Let $\mathcal {O}(-1)$ be the tautological line bundle $X$ of $ \Bbb CP^1$, where $X=\{(z,l) \in \Bbb C^2 \times \Bbb CP^1 : z \in l \}$ together with canonical projection $X \to \Bbb CP^1$ (line bundle property and co easy to prove).

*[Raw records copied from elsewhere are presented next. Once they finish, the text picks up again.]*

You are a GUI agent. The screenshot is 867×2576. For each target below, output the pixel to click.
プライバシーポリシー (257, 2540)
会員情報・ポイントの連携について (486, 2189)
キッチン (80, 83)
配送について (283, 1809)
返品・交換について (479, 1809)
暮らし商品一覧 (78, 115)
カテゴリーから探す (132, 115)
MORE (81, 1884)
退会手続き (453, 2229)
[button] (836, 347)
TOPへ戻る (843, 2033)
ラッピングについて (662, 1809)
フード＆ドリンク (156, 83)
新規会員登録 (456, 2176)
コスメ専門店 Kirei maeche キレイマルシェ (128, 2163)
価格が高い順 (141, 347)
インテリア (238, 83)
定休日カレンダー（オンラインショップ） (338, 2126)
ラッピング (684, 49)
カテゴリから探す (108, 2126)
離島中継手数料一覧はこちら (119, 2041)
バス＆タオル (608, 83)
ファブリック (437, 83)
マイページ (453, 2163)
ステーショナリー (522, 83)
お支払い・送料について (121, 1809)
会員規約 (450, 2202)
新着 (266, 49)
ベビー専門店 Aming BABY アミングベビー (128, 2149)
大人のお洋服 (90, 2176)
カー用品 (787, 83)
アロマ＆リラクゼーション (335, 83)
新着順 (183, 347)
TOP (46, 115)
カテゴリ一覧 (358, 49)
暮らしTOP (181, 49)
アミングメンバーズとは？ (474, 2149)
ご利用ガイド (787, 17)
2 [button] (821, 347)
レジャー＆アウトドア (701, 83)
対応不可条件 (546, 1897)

Futhermore we define $ \mathcal {O}(1):= \mathcal {O}(-1)^{\vee}$, where $ \mathcal {O}(-1)^{\vee}$ can be defined in two equivalent ways :
$ \mathcal {O}(-1) \otimes \mathcal {O}(-1)^{\vee}= \mathcal {O}_{\Bbb CP^1}$ is the same as to define it as $ \mathcal {O}(-1)^V := \underline{Hom}_{\mathcal{O}_{\Bbb CP^1}}(\mathcal{O}(-1),\mathcal{O}_{\Bbb CP^1})$ (follows from evaluation map).
The other way to define $ \mathcal {O}(1)$ is the following (compare with eg Liu’s AG, page 165 or see image below):
Obviously we have $ \Bbb CP^1 = Proj (B)$ where $B = \oplus _n B_n:=\mathbb{C}[X,Y] $ is graded $\mathbb{C}$-algebra in canonical way (polynomial grade). We set $B(n)$ as a new graduated $\mathbb{C}$-algebra by defining recursively $B(n)_m := B_{n+m}$. Liu defined the $ \mathcal {O}_{\Bbb CP^1 }$ -module $ \mathcal {O}(n)$ by setting $ \mathcal {O}(n) := \widetilde{B(n)}$ .
My question is: Why this both definitions of $ \mathcal {O}(1)$ are equivalent?
Here Liu's definition of "twisting":
Let $U\subset\mathbb{CP}^1$ be an open subset.
Sections $U\to p^{-1}(U)$ of $p\colon X\to\mathbb{CP}^1$ look like $[x:y]\mapsto(f_1/g_1,f_2/g_2)$ where $f_1$ and $g_1$ are homogeneous polynomials of the same degree, and the same holds for $f_2$ and $g_2$. We moreover require $f_1/g_1\cdot x+f_2/g_2\cdot y=0$, and such that $g_1$ and $g_2$ have no zeroes on $U$. This corresponds to the rational function $f_1/g_1\cdot y^{-1}=-f_2/g_2\cdot x^{-1}$ of homogeneous degree $-1$, so gives a well-defined section of $\mathcal O_{\mathbb{CP}^1}(-1)$. Indeed, at $[x:y]\in U$ with $y\ne0$ the expression $f_1/g_1\cdot y^{-1}$ is well-defined and when $x\ne0$ the expression $f_2/g_2\cdot x^{-1}$ is well-defined.
Conversely, suppose $F/G$ is a section of $\mathcal O_{\mathbb{CP}^1}(-1)$, i.e., where $F$ and $G$ are homogeneous and $\deg(G)=\deg(F)+1$ and $G$ has no zeroes on $U$. Then $[x:y]\mapsto (Fy/G,-Fx/G)$ is a section $U\to p^{-1}(U)$.